* _Records_:
▼▼▼
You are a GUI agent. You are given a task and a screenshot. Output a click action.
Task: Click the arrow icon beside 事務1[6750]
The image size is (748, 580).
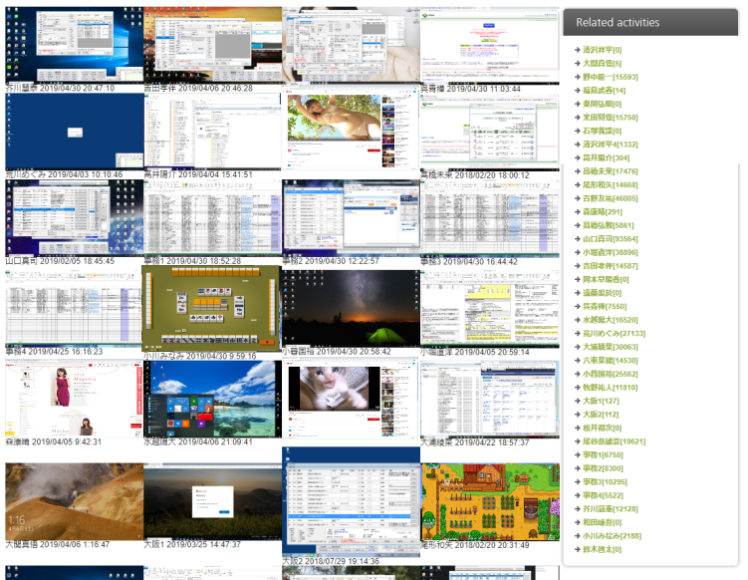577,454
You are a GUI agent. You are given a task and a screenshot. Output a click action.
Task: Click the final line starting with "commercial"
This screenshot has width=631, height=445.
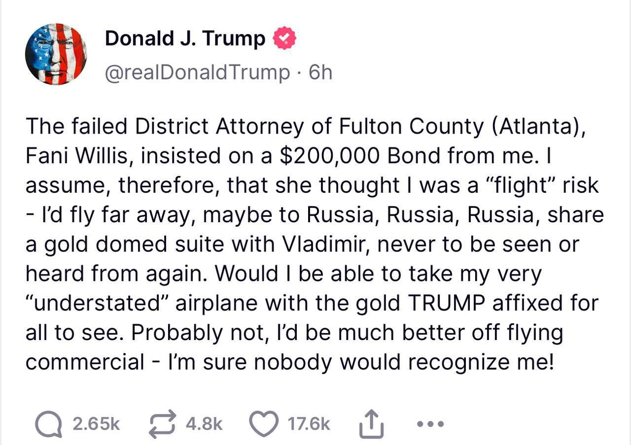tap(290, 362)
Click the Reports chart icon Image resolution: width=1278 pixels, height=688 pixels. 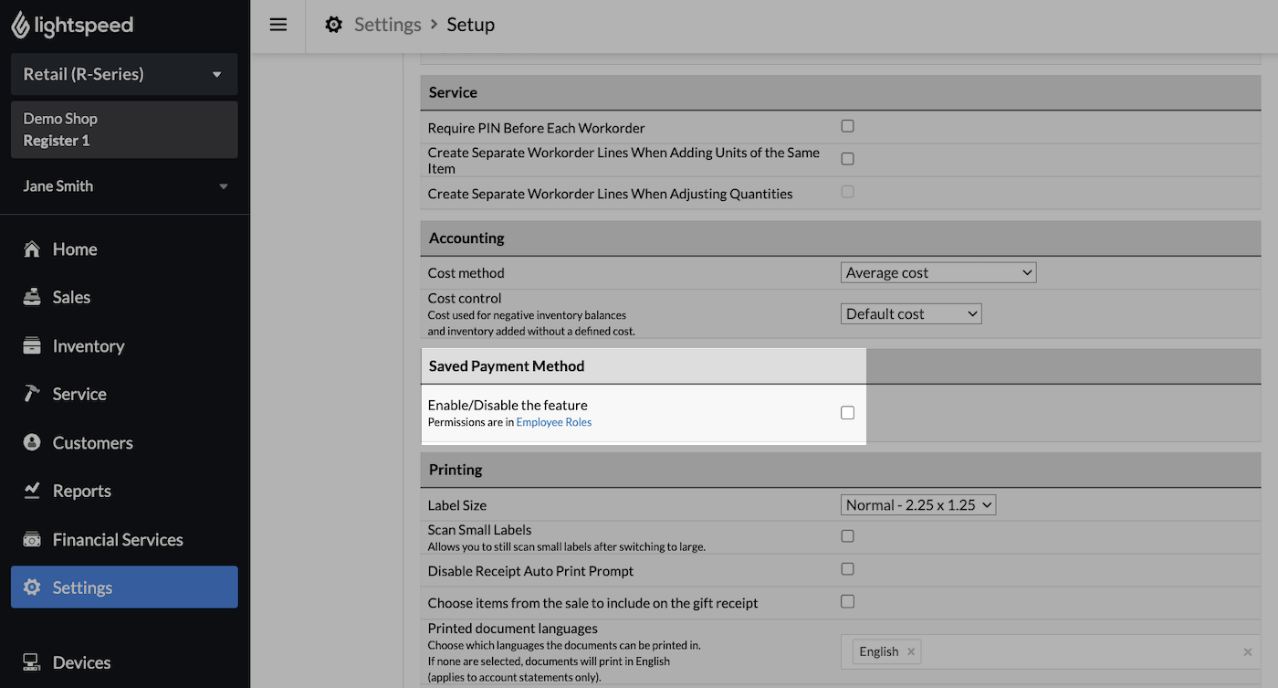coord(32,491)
▲▲▲
▼▼▼
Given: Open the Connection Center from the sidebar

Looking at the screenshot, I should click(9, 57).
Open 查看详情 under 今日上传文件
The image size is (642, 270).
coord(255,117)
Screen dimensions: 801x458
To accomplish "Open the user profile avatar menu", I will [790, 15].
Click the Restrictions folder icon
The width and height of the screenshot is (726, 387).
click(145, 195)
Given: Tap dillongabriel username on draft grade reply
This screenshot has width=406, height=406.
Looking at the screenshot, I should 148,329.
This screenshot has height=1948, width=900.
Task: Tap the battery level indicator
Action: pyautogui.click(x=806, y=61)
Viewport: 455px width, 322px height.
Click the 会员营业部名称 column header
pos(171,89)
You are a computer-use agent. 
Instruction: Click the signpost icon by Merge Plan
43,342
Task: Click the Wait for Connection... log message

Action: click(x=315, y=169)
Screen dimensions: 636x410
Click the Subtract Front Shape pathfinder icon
▲▲▲
▼▼▼
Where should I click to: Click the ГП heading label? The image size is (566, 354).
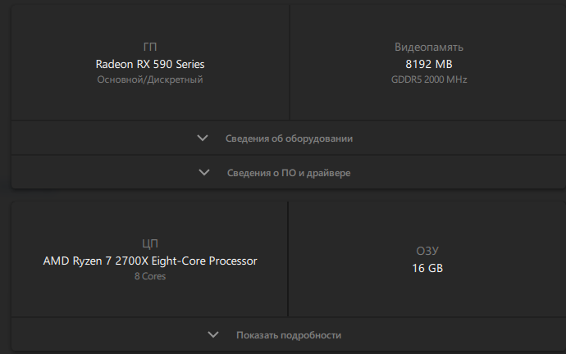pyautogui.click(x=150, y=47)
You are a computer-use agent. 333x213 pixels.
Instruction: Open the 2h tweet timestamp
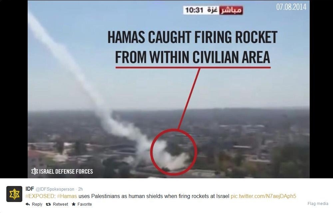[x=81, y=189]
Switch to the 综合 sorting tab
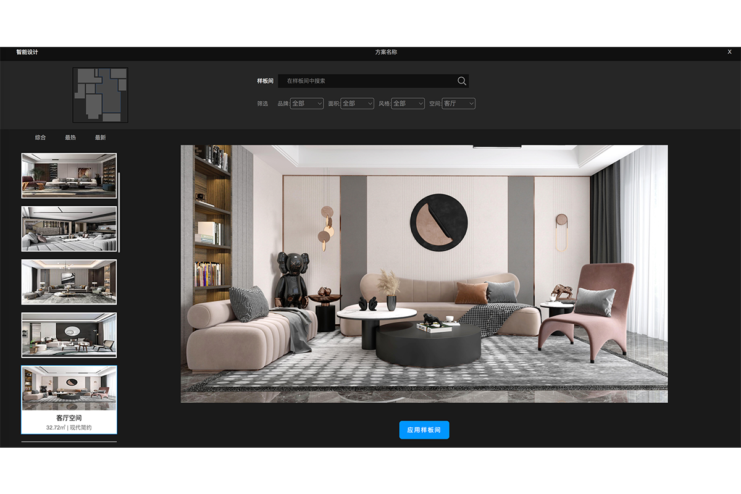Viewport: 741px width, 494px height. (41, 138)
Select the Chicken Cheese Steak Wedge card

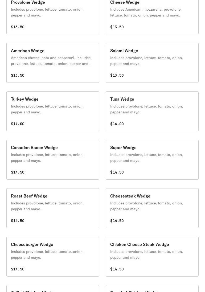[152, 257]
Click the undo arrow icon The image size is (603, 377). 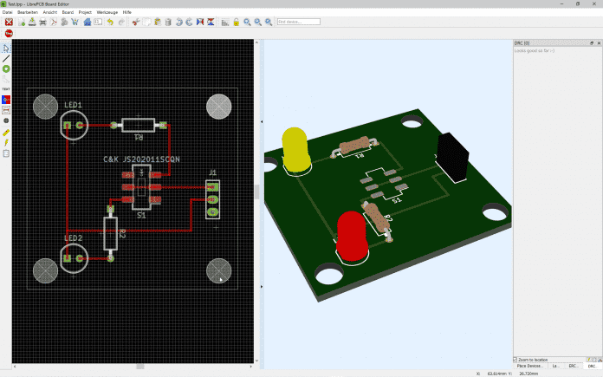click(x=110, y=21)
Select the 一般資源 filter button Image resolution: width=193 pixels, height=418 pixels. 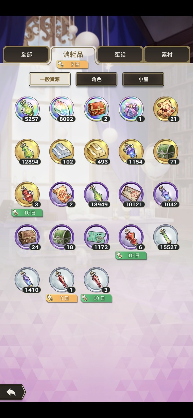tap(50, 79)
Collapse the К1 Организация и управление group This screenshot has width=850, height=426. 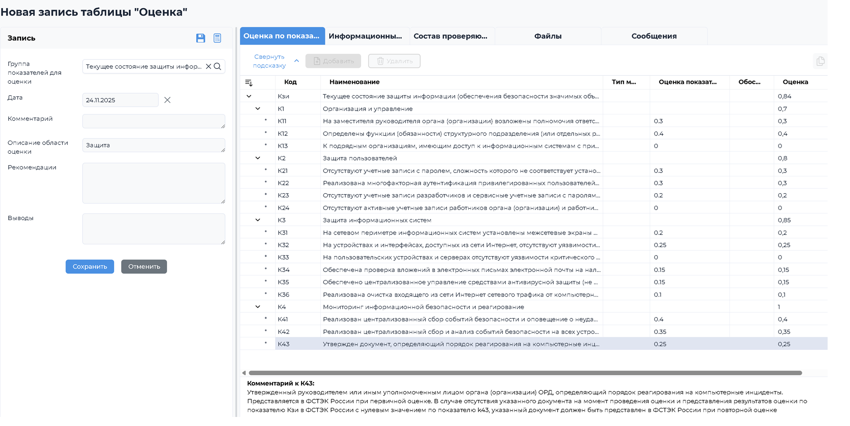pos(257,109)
▲▲▲
* _What you should do_:
Nothing but a number should be given: the count of lines above that hold "agent".

* _Output of the task_:
4